By Seren Jones, Swim World College Intern
Gareth Cocks has had “a little success.”
He holds 17 Welsh records; eight long course and nine short course. He finished seventh and third in the 100 and 200 meter butterfly at the 2014 FINA World Masters Swimming Championships in Montreal, and currently sits at the top of the British rankings for the 100 and 200 meter butterfly events in his age group.
Carolyn Koster is an optician in a private practice optometry office. Koster swam through age group to high school to college at Rochester Institute of Technology, where she was inducted into the institution’s sports Hall of Fame. Koster has been a Masters swimmer since 1994, and has 63 national top ten times to her name.
Gareth Cocks and Carolyn Koster are both Masters swimmers.
Despite their teams being on opposite sides of the pond – Cocks based at Cardiff Masters, in Wales, UK, and Koster at Long Island University’s (LIU Post) Masters Program in New York – the two reason why retired club and college swimmers should consider the transition to Masters swimming.
1. You’re the boss.
Masters swimming allows you to train to whatever standard you desire as little or as often as you wish. Unlike club and college swimming, your workouts revolve around your life, which for an ex-club or college swimmer, almost seems to good to be true.
“As I’m at an age where I have to work for a living, the Masters training fits nicely around my work life, whereas I never would have been able to continue club swimming with my career,” 26-year-old Cocks said. “Unlike club, you don’t have to swim for 20 hours a week, so it allows you to have a life as well.”
2. You will fit into one of the many stereotypes it has to offer.
Masters swimming caters for all ages and abilities ranging from freshly retired club or college swimmers looking to fight the swammer weight gain to the “swim nerds” who just can’t hang up their goggles. There are also those who are more relaxed and do it for the social aspect, or those who swim to compliment their primary sport. Some even use the sport as a therapeutic release, and others just swim as a hobby.
“When I first joined Masters, I figured it would be full of old people swimming really slowly, but it’s really not,” Cocks said. “Yes, there are old people but there are also young people as well. The standard is also quite good. I find that even though most masters swimmers aren’t able to train that much, there is still a lot of competition within the individual age groups.”

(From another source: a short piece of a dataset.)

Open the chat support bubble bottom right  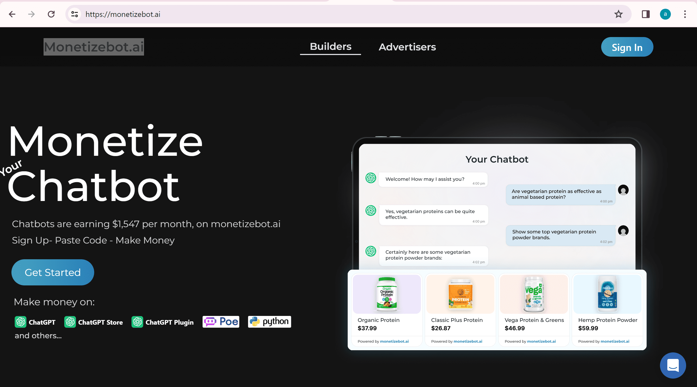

Whether you are in it to keep fit or to continue competing, there is a vacancy for everyone.
3. You become part of a community.
Entering Masters swimming is like entering a new family: your presence is embraced with a warm (and chlorinated) welcome. Such an advantage is particularly appreciated when beginning a new chapter in life, such as leaving college along with your student-athlete lifestyle that provided numerous friends and teammates.
“I like the feeling of comradery and the forging of friendships with people you would never meet through the normal course of your life,” Koster said. “I have been swimming Masters since 1994 and I have met a lot of really great people.”
“The atmosphere is always really good, especially at meets,” Cocks said. “Everyone is always friendly to each other, regardless of who wins.”
Because many swimmers in your new community have similar experiences to yourself, you are almost guaranteed instant friends. Who would turn down instant friends?
4. You will almost never swim for two hours.
Unlike club and college, Masters sessions usually last between an hour and an hour and a half, MAX. Although the sessions may be aerobic and tedious at times, after four years of intense college swimming, with at least another eight years of club swimming prior, it’s a walk in the park. A splash in the pool even.
And if for some reason you do have a two-hour session, you can probably get out early. Remember, you’re the boss.
5. It’s a REALLY good workout.
Of course, you are aware of how good a workout swimming is. It’s one of the only sports that works the entire body as well as several fitness components simultaneously, which explains why we’re in such good shape. It also has less of an impact on your joints than dry land sports, due to the cushion of the water. According to Bucknell University, the water provides 12-14 percent more resistance than when you exercise on land.
“I remain fit and keep myself in good physical form,” Cocks said. “I like swimming as exercise and I get to carry on competing and in some cases improving my times.”
Koster agrees that swimming helps her maintain a healthy lifestyle.
“I swim to stay in shape and be healthy. Also swimming Masters allows me to watch inspiring performances throughout the age groups, especially the 80-year-olds!”
Although it may seem nauseating to consider getting back into the water after you’ve officially retired, it may actually be worth the splash.